We’ve got Sanisha Packirisamy, an economist at Momentum Investments, for more on this. Sanisha, starting with your initial impressions of the GDP print, from what I’ve heard it beat even the most ambitious forecast by economists this time around. Your impression of South Africa’s economic growth this time…?

SANISHA PACKIRISAMY: Good evening and it’s so lovely to be chatting with you again. I think your initial word of caution on the GDP figures is exactly spot on. We also see that this overshoot, relative to the consensus expectation on growth, was definitely encouraging, especially since most people were quite worried about the severe electricity outages that we’ve experienced. Of course we also saw quite significant constraints at the railway and port sectors of the economy.

However, if we look at the GDP jump, it is still part of quite an uninspiring longer-term recovery, and this resurgence is unlikely to carry through into 2023. A lot of the factors that buoyed the strength in this GDP number are likely to turn less positive going into next year,

and we are anticipating that the load-shedding factor is going to become a bigger constraint on growth.

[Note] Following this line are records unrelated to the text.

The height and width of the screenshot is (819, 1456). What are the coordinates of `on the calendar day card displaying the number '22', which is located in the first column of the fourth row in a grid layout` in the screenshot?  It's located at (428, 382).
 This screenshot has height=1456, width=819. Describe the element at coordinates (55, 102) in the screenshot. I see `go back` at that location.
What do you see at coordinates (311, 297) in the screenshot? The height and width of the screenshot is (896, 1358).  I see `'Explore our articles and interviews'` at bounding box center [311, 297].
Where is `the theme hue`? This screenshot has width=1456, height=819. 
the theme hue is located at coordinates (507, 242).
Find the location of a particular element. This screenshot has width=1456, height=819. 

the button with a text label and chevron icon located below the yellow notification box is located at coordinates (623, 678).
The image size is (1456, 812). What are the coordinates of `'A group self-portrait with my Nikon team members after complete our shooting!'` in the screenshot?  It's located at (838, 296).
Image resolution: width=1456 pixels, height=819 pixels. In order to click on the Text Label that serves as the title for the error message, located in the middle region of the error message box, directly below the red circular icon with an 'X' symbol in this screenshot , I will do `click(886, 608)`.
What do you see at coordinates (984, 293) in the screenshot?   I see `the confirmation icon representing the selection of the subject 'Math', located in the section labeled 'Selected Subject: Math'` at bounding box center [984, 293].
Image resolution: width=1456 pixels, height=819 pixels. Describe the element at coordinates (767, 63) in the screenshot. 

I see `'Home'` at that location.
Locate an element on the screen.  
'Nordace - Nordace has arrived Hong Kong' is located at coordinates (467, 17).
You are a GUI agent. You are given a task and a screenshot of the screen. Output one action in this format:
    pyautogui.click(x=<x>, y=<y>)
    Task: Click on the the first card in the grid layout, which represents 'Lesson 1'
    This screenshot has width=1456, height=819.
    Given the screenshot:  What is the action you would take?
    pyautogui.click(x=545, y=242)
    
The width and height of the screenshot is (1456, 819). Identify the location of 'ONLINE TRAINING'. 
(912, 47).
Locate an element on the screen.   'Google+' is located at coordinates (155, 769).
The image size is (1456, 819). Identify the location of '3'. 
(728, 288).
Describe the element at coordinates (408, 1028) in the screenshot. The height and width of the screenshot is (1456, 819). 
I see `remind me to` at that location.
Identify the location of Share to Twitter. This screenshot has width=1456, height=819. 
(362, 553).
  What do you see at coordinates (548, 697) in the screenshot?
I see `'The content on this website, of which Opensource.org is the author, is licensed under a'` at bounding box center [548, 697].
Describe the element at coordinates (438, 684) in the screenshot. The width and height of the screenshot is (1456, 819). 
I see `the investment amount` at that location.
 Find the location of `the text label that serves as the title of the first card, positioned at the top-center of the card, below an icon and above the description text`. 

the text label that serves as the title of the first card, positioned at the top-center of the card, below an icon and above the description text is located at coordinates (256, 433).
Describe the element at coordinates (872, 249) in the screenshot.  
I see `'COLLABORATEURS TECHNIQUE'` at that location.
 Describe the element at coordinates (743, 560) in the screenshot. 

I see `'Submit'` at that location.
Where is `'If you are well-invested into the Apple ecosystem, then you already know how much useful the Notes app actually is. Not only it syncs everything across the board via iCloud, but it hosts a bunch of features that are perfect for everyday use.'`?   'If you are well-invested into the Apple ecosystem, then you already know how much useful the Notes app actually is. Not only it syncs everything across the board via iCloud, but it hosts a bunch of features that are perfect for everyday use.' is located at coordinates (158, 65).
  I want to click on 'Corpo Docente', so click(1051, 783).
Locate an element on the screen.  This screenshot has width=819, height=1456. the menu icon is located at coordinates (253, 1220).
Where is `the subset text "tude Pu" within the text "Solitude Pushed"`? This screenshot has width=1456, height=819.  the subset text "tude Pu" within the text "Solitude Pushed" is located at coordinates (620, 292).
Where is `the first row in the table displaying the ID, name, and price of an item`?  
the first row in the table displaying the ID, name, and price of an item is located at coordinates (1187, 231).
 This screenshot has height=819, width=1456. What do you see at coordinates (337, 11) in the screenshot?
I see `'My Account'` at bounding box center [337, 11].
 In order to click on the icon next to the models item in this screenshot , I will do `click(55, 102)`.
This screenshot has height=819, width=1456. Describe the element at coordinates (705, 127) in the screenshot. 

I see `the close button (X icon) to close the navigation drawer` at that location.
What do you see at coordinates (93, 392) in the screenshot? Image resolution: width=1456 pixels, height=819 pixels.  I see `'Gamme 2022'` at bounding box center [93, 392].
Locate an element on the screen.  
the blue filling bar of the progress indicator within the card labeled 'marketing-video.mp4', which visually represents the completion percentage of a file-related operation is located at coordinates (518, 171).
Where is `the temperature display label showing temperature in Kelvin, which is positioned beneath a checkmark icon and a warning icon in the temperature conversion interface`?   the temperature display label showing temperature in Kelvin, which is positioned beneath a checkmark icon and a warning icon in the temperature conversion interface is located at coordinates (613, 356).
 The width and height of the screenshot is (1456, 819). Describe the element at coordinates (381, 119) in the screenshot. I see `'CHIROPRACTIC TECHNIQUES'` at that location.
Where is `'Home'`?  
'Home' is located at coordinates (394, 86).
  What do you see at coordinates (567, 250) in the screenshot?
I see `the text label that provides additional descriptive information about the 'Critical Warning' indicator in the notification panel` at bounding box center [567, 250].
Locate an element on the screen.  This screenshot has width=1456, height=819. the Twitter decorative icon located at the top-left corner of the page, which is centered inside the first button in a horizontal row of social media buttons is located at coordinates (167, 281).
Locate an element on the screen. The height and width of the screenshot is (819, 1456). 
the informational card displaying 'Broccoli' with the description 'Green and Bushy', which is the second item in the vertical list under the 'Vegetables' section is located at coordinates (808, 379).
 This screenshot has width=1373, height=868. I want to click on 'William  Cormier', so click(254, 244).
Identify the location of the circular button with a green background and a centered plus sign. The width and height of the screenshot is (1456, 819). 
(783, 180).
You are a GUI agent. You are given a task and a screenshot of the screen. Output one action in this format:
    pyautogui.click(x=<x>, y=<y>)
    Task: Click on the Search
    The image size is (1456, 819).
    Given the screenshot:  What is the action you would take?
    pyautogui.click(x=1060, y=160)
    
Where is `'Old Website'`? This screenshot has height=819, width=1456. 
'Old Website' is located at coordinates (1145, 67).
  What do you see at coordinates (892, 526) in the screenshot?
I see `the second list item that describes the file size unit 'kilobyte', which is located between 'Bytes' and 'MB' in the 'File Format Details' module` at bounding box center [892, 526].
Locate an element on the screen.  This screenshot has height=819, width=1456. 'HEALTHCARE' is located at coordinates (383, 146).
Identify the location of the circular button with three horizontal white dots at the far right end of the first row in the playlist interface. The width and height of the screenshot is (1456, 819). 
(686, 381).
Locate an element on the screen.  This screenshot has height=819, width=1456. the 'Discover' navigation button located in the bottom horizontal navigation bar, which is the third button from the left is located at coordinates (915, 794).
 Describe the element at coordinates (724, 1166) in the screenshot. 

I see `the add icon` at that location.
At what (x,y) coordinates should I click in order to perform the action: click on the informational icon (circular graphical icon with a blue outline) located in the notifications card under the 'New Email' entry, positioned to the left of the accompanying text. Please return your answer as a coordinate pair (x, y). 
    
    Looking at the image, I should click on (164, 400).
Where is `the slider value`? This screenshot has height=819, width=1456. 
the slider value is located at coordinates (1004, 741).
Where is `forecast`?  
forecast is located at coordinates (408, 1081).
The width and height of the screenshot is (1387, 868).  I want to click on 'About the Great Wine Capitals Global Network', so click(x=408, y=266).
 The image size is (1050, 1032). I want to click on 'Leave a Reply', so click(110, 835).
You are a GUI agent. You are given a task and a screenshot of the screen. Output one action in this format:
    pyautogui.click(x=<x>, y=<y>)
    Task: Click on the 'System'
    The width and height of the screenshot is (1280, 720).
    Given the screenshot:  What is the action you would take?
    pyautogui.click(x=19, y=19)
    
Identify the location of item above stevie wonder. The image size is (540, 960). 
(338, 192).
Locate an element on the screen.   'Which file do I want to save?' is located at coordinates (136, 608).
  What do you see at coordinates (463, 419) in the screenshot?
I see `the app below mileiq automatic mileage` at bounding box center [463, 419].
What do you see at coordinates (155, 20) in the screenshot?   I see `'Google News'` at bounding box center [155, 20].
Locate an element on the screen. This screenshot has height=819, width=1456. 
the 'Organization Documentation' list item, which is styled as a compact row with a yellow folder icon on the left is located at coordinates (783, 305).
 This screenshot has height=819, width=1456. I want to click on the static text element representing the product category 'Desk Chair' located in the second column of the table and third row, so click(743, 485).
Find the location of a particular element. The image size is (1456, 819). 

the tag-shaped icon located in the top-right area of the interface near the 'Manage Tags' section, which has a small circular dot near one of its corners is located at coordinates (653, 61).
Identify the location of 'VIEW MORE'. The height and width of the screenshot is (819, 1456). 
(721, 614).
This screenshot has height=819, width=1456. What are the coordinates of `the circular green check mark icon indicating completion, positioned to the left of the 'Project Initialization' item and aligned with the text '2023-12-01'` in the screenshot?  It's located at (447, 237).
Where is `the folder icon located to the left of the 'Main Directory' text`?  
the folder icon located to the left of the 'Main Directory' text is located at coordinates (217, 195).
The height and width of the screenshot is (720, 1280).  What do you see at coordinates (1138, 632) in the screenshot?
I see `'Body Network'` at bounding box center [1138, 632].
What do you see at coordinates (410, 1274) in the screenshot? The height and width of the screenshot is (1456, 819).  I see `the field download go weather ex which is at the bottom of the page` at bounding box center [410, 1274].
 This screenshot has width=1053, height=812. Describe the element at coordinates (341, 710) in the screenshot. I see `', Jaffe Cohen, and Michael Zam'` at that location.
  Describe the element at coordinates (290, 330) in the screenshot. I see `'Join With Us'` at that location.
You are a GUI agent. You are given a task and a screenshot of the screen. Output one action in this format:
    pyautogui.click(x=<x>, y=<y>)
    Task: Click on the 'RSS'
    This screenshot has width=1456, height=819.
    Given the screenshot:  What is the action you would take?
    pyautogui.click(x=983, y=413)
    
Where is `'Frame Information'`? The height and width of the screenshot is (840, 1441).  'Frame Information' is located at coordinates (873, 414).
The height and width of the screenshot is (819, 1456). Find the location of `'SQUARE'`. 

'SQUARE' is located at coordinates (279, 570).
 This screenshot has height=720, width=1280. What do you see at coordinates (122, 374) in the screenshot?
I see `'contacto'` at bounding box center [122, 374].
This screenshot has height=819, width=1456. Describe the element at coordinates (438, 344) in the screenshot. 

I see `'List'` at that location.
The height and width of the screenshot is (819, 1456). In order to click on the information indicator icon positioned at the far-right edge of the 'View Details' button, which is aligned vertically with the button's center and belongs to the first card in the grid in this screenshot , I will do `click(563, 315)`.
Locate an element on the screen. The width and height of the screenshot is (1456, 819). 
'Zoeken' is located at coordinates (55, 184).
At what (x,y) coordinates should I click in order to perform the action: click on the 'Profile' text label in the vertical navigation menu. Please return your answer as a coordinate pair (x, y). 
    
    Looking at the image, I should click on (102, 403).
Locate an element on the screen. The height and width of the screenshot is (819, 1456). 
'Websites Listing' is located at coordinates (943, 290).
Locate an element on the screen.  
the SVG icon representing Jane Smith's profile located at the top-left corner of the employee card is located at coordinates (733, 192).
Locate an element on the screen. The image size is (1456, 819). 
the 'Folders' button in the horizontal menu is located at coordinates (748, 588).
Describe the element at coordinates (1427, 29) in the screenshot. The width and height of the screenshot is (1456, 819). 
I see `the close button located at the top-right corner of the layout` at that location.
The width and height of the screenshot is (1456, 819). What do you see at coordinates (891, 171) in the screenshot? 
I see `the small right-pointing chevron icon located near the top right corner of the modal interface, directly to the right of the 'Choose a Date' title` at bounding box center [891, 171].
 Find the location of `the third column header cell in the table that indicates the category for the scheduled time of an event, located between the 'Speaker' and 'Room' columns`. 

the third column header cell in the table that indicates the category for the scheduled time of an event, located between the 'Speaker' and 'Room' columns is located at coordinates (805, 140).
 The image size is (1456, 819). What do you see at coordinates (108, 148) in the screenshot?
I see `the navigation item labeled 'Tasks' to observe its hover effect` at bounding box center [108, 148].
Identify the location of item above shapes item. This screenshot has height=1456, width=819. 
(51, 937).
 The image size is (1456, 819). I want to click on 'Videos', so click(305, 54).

FIFI PETERS: Like what? Agriculture seems to be the biggest surprise and the standout performer in the third quarter. So you are saying that we could possibly see a moderation in the performance of the agriculture sector – and [give] just a little more colour on the areas of concern that you have on the economy that may not push as strongly in the period ahead?

SANISHA PACKIRISAMY: Sure. There’s one way of looking at GDP when you break it down on a sectoral basis, and that we saw in the agricultural sector and the transport sector doing reasonably well. I think that there was obviously some recovery that came through post the flooding damage that occurred in KwaZulu-Natal earlier on in the year.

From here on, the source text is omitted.